Il Fli ha perso tutte le battaglie. È stato frettoloso nelle scelte. Ha provato a sfiduciare il governo senza avere in tasca i numeri ma con un’arroganza senza giustificazioni. Si sono fatti usare, inebriati dagli applausi che arrivavano dai salotti di sinistra e dalla benedizione fatale di Repubblica. Quando si sono accorti di essere solo uno strumento era troppo tardi. Gli applausi ai finiani erano gli stessi regalati a Spatuzza o al figlio di Ciancimino. Poi le luci si sono spente e il Fli è apparso quello che è, un partito marginale, con la sola prospettiva di fare la ruota di scorta a Casini.
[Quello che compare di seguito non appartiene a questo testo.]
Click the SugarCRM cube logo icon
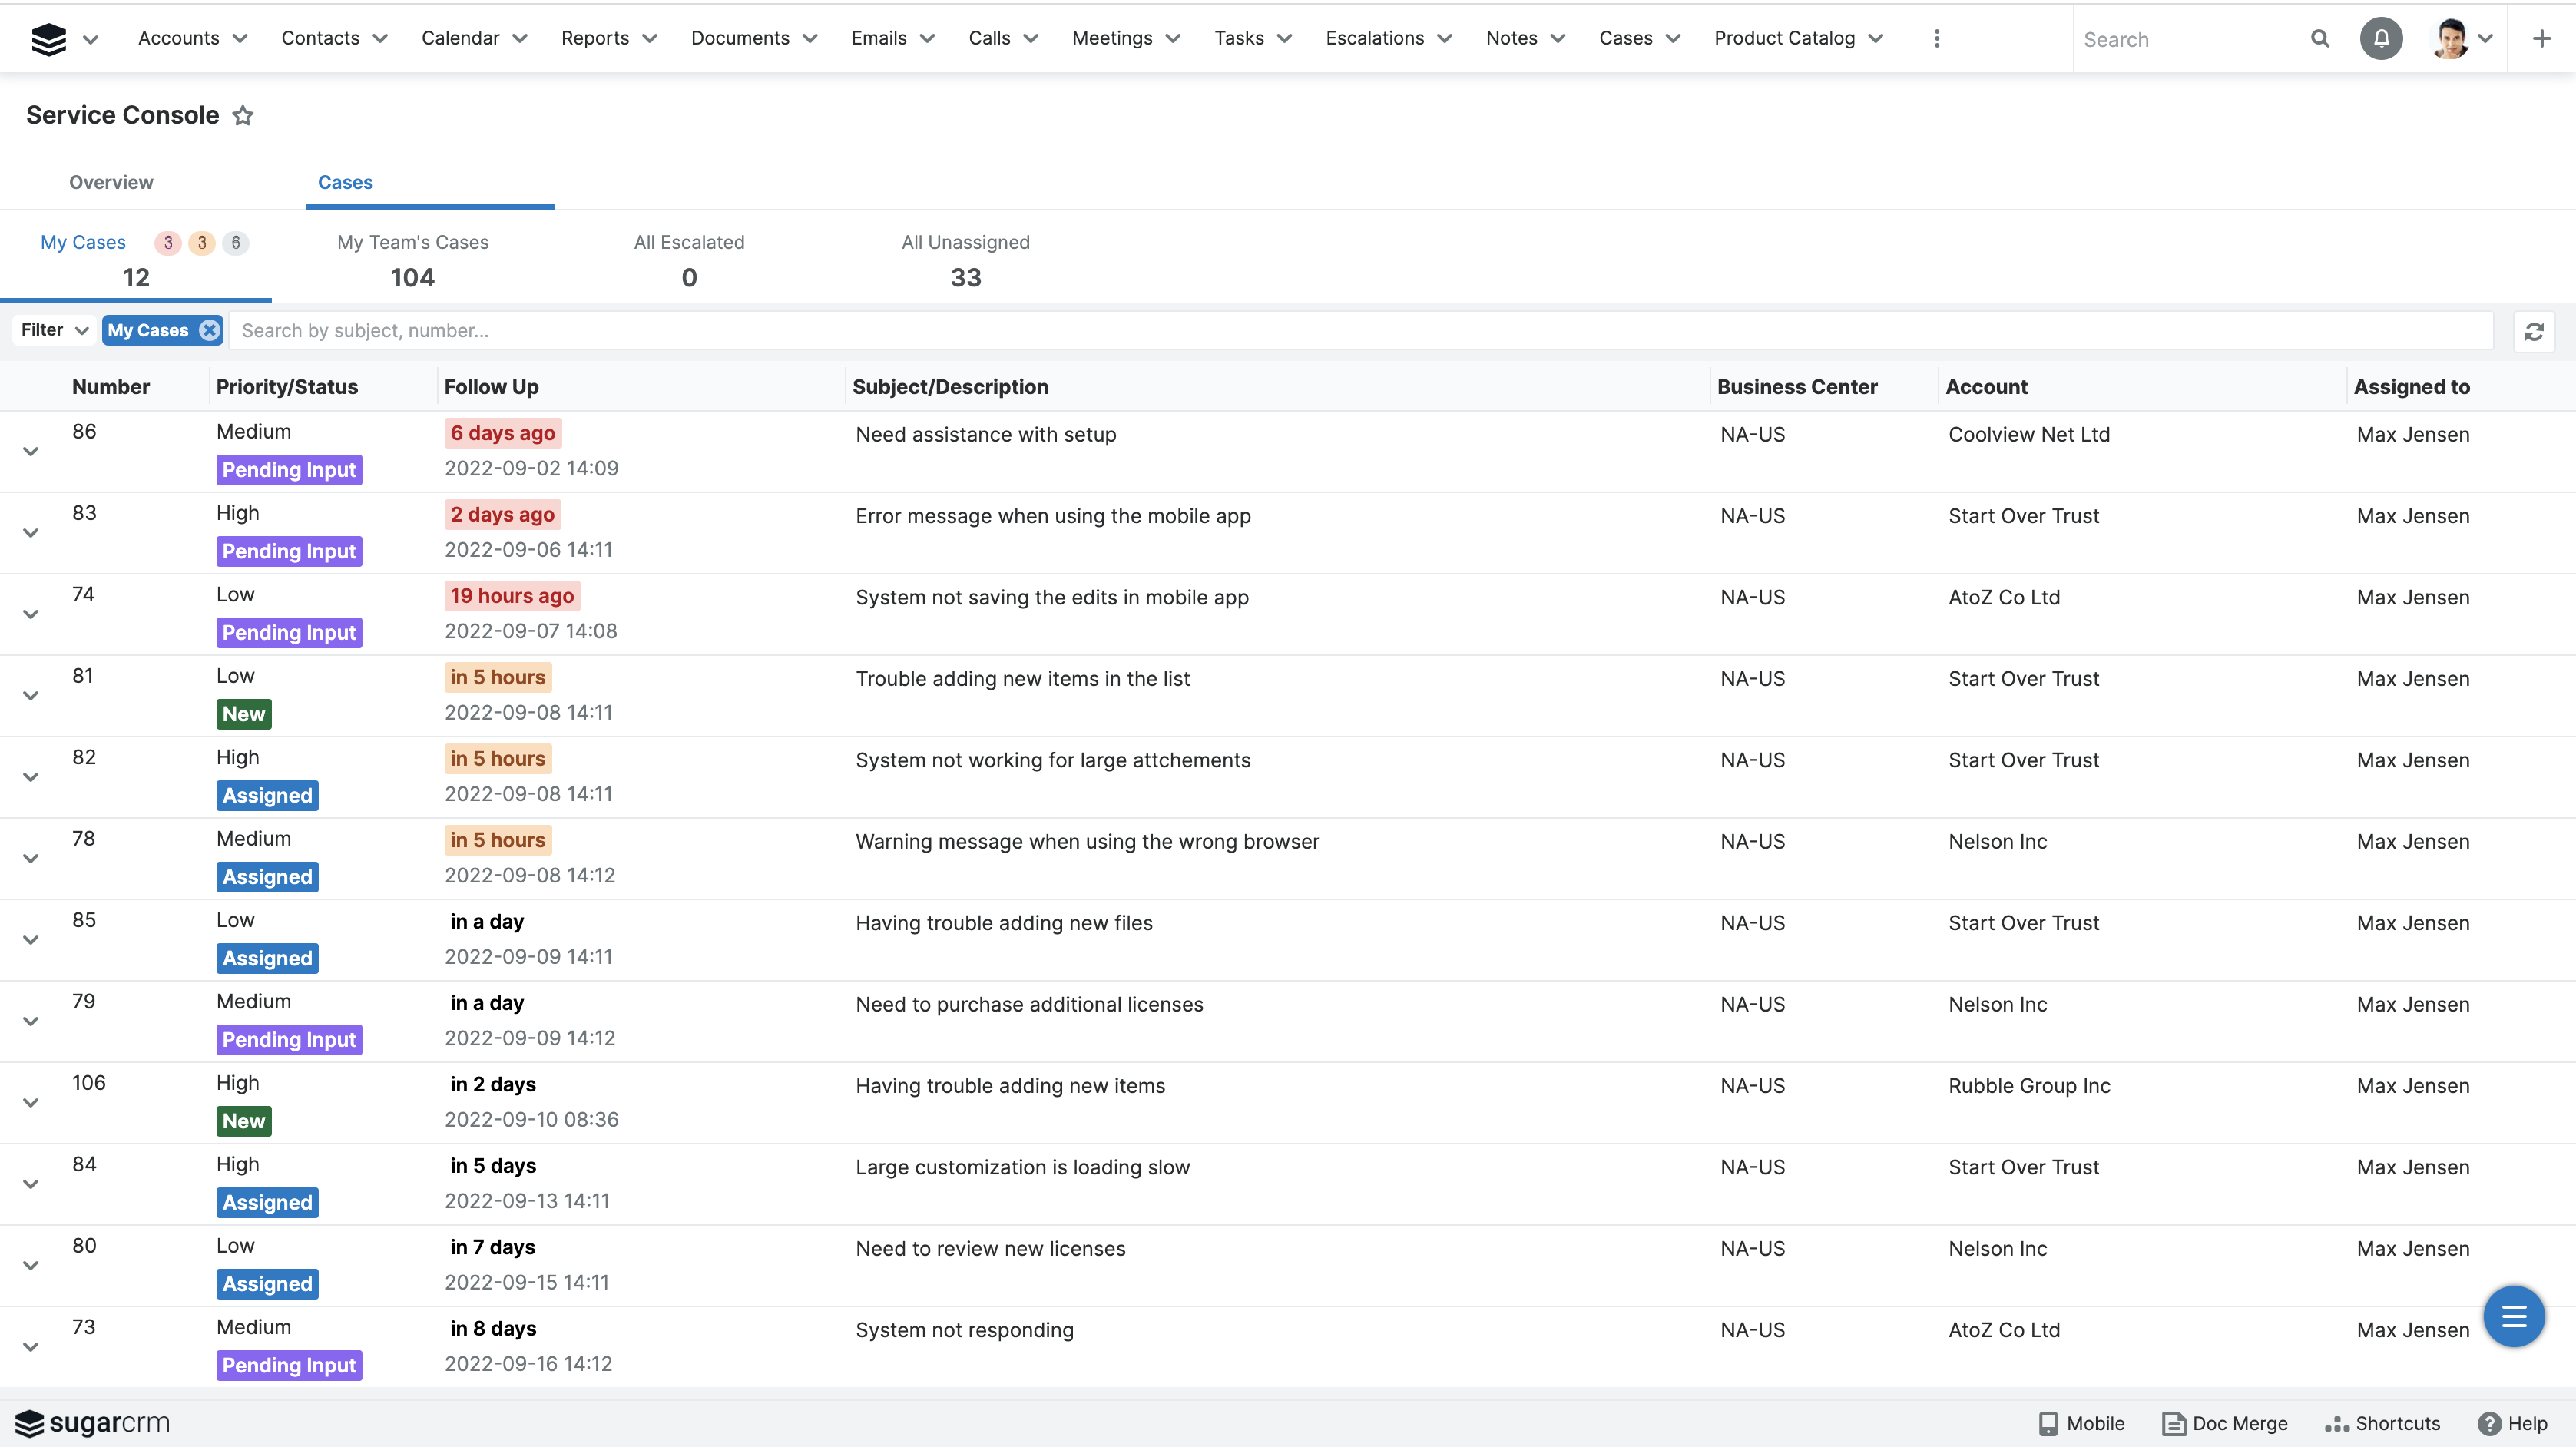 [48, 39]
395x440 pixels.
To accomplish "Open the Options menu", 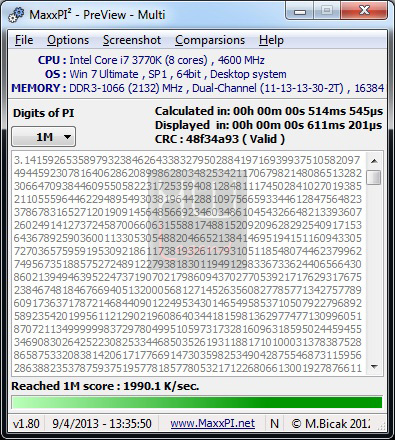I will 68,40.
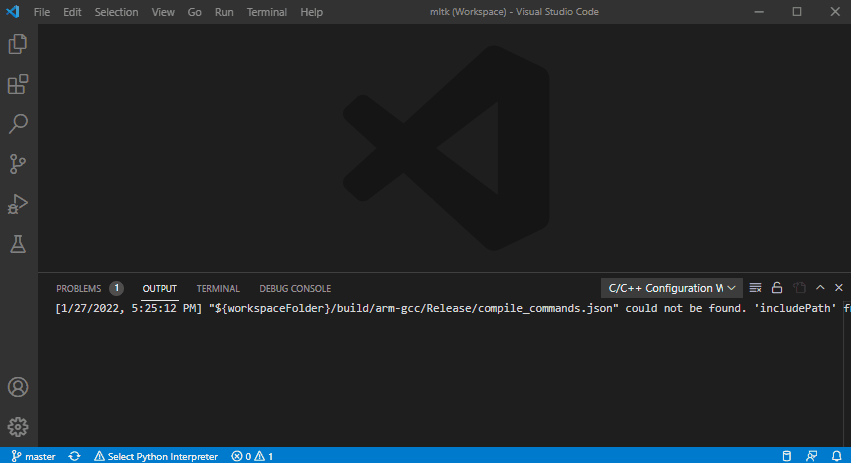
Task: Switch to the Problems tab
Action: [79, 289]
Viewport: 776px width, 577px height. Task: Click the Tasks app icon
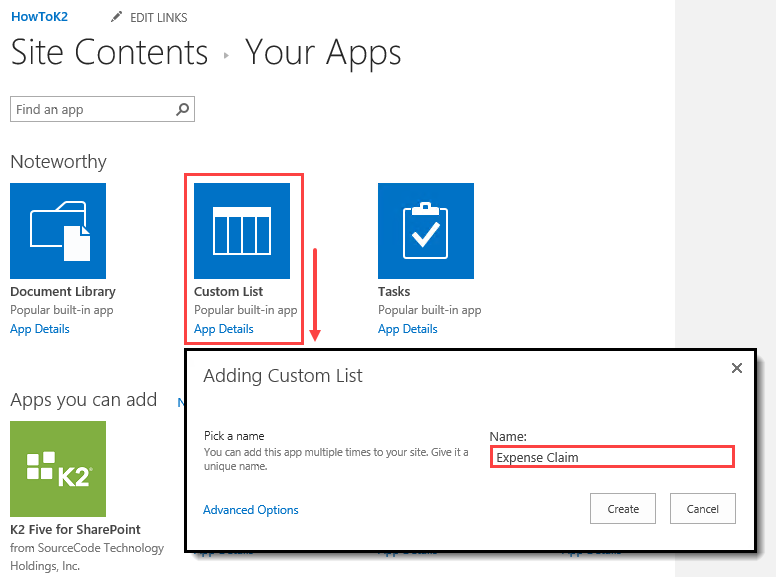point(426,231)
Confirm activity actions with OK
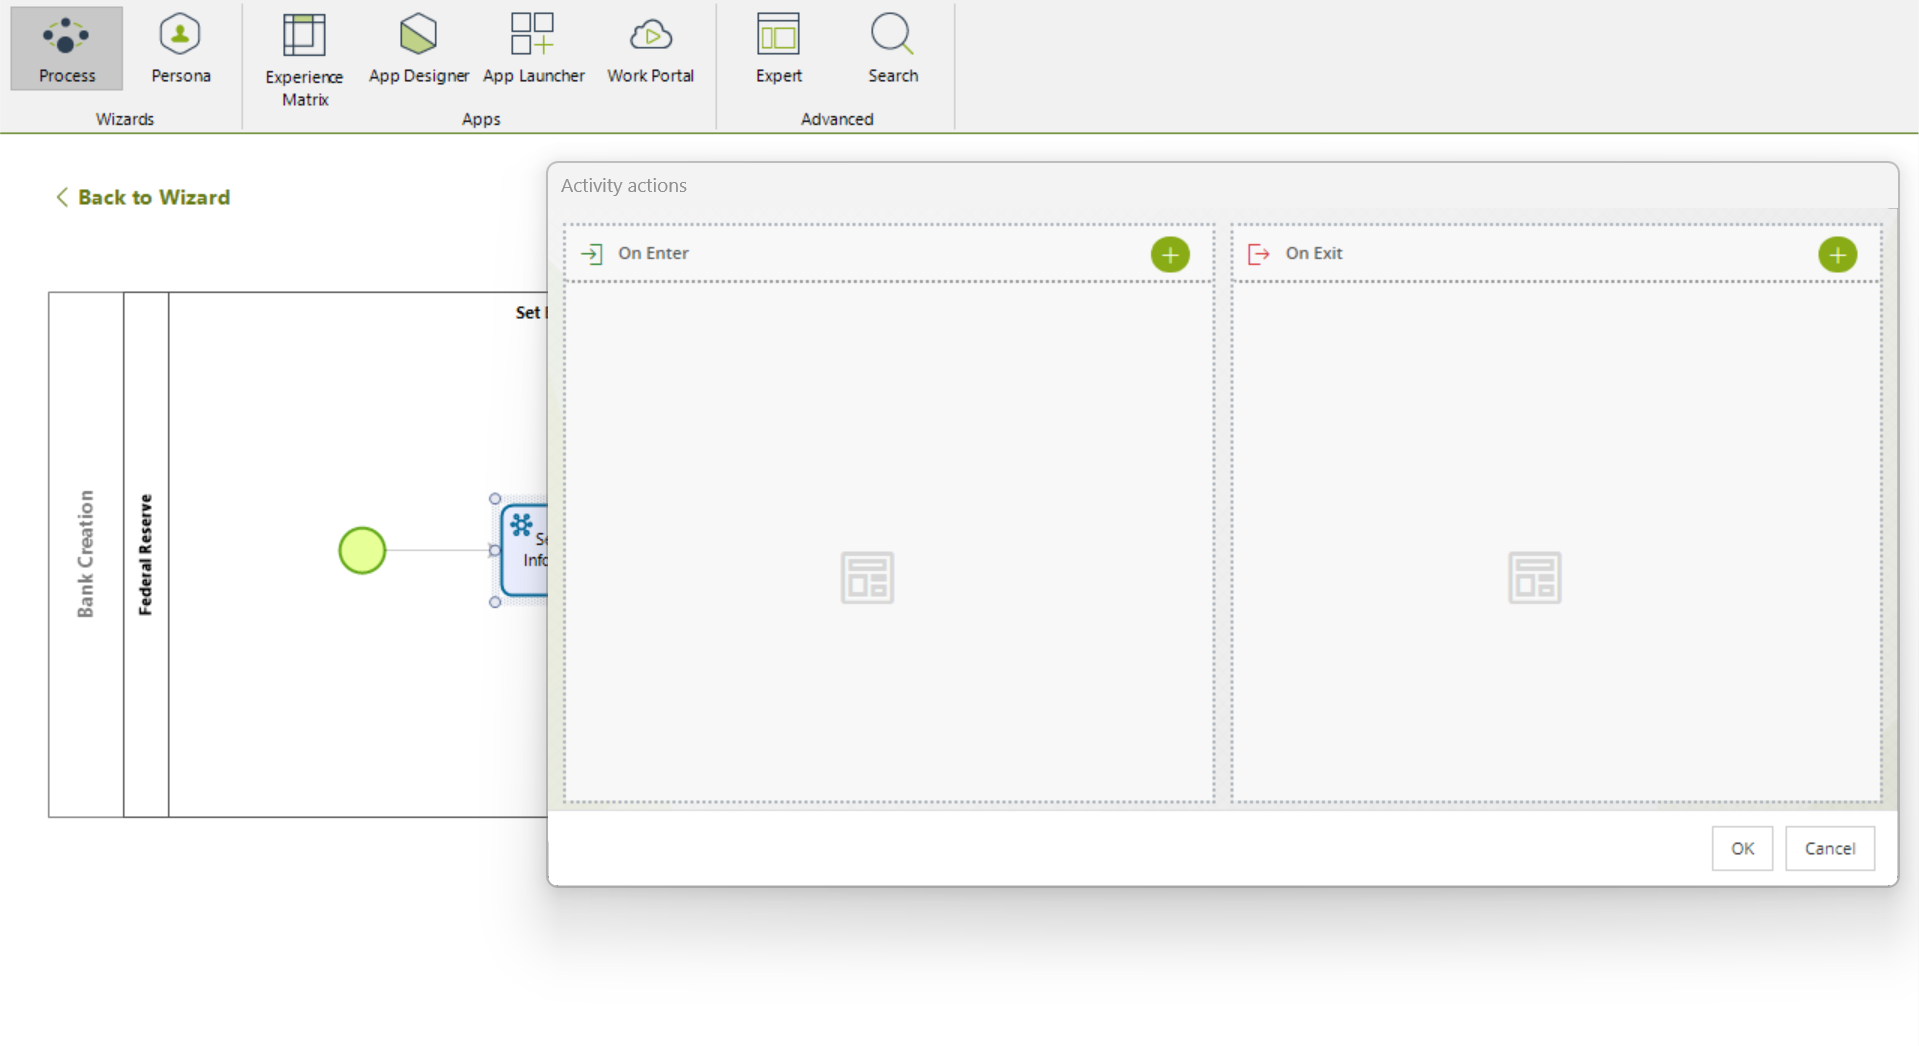Image resolution: width=1919 pixels, height=1046 pixels. pos(1741,848)
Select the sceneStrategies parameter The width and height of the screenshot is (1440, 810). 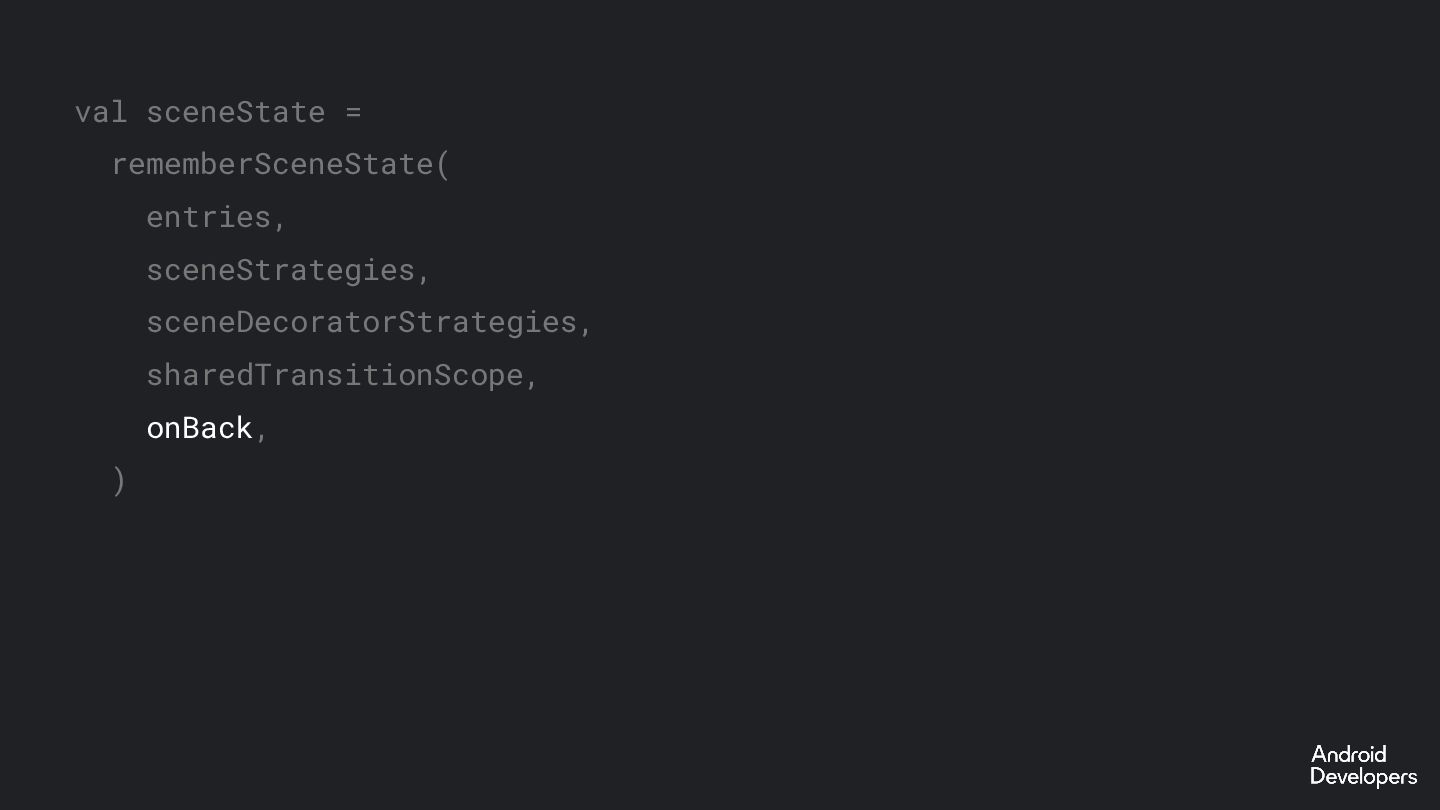tap(281, 270)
I finiani come servi sciocchi dell’Udc. Niente di più o di meno dell’Api di Rutelli.
Fini non ascolta. Agli uomini della diaspora risponde con un secco: «Il Fli vuole rifondare il centrodestra. L’organigramma è in linea con questa volontà. Quindi tutti i rilievi sono infondati». Buonanotte. A questo punto ci sarà una guerra tra bande e dopo la scissione. Il prossimo congresso del Fli si farà in una cabina telefonica. L’alternativa è liberarsi di Fini e tornare a casa. Non sono pochi i dissidenti. La prova arriva dalla mossa, intelligente, di Pasquale Viespoli. Fini lo aveva nominato capogruppo a Palazzo Madama. Lui si è dimesso. Un quarto d’ora dopo è stato rieletto all’unanimità dai senatori. Quei quindici minuti cambiano tutto. Il Viespoli nominato da Fini è ostaggio del padroncino. Il Viespoli eletto risponde solo ai senatori. Particolare interessante: la linea politica di Viespoli non è la stessa di Fini. Il capogruppo ha avuto un mandato preciso: «Assicurare il posizionamento politico del partito nel centrodestra». Questo significa niente alleanze elettorali con il Pd. Non alle politiche e neppure alle amministrative. Le colombe fanno capire che si sentono di destra. Non sono diventati all’improvviso fondamentalisti dell’antiberlusconismo. Come ha detto un parlamentate post-finiano a Montecitorio: «Ci sarà una differenza tra il Fli e Di Pietro. Non basta un ordine per farci digerire Santoro».
L’ingenuità dei finiani dissidenti è stata fidarsi di Fini, una giacca senza morale. La coerenza non gli appartiene. Non si fa scrupolo a restare incollato alla poltrona di presidente della Camera. Non finge neppure più di essere super partes e liquida con uno sguardo di disprezzo chi gli ricorda che è stato nominato da una maggioranza che ora vuole affossare. È lo stesso Fini che nel ’94, dopo il ribaltone, chiedeva le dimissioni di Irene Pivetti. Così: «La terza carica dello Stato deve essere super partes, non può dire ora non parlo come presidente della Camera. È stata eletta da coloro che ritiene irresponsabili, traditori e persino attentatori della democrazia.
Ma adesso anche i finiani sanno chi c’è sotto la maschera. La faccia di Fini ha questa fortuna: è senza memoria. Gli scivola tutto.